Chi volesse ricercare il tipico sound sviluppato dalla band nei lavori precedenti troverà il proprio alveo sicuro in Way Down. È la canzone più “emo” e la più urlata dell’album, con i vocals ruvidi e graffianti di AJ che tornano a sprigionare tutta la propria potenza per un’unica volta mentre raccontano una storia di autocommiserazione dettata dalle tribolazioni descritte sopra che hanno marcato il recente passato dell’artista: “When I fall, I want to fall way down / And when I drown, I want to drown to death”. Epica l’apertura della canzone, con un colpo di rullante che fa capire che aria tirerà per i successivi tre minuti e richiama subito all’attenzione dopo che la mente ha divagato per tutto l’arco di Bring Me Back to Life.

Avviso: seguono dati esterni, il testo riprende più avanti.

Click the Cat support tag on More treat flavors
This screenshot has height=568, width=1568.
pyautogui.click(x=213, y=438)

Quest’ultima è una canzone che non esplode mai, resta quasi monocorde per tutta la sua durata, ma il suo sound supernostalgico ci fa cadere in una sorta di trance mistica fatta di colori grigini e tenui, da primissimo mattino di inizio estate. Tutto il contrario di It Is Real, l’ennesima sorpresa che i The Dangerous Summer ci riservano su questo disco. Un effetto sonoro “8 bit” ci introduce a un pezzo essenzialmente pop rock, quasi allegro andante che maschera un testo incentrato sulla visione disillusa del mondo della musica e del ruolo che il gruppo può ancora giocare al suo interno. AJ dubita di sé stesso, della scelta di riunire la band e della effettiva possibilità di riuscire a creare una connessione con i fan attraverso le proprie canzoni. Vale la pena di continuare a inseguire questo fuoco che brucia dentro?, si chiede l’artista. La risposta è sì, perché “I said it all / And I meant almost every single word of it / It’s true, it is honest / This is something I can’t explain at all / It is real”.
Il disco si spegne un pochino verso il finale, a differenza degli altri album della band che restavano su livelli pazzeschi dalla prima all’ultima nota. Violent Red, Mother Nature e Consequence of Living sono pezzi che passano abbastanza inosservati in mezzo a tutto questo ben di Dio, anche se il minuto finale della title track raddrizza le sorti della traccia con un grande cambio di passo e l’irruzione delle chitarre distorte. Menzione a parte merita Better Light, un curioso esperimento per una band come i The Dangerous Summer, dove AJ canta una dichiarazione d’amore con ogni tipo di effetto sui vocals in mezzo a melodie eteree e computerizzate.
I The Dangerous Summer resteranno probabilmente sempre una band adorata in modo quasi fanatico da una piccola nicchia di pubblico, e quest’album, pur con la sua spinta più “pop” e levigato dagli spigoli e dal ruvido che possono tenere lontani alcuni ascoltatori più abituati alle produzioni lisce e mainstream, non servirà a far fare il boom di pubblico al gruppo. Mother Nature però è un disco sincero che sa trasmettere emozioni a chiunque abbia voglia di ascoltare testi e melodie con l’attenzione che meritano; testimonia uno spaccato di vita reale senza fronzoli, senza esagerazioni inutili e senza abbellimenti; rappresenta il culmine di una traiettoria artistica che qui giunge a completa maturazione adottando un sound nuovo senza snaturare la propria importante eredità.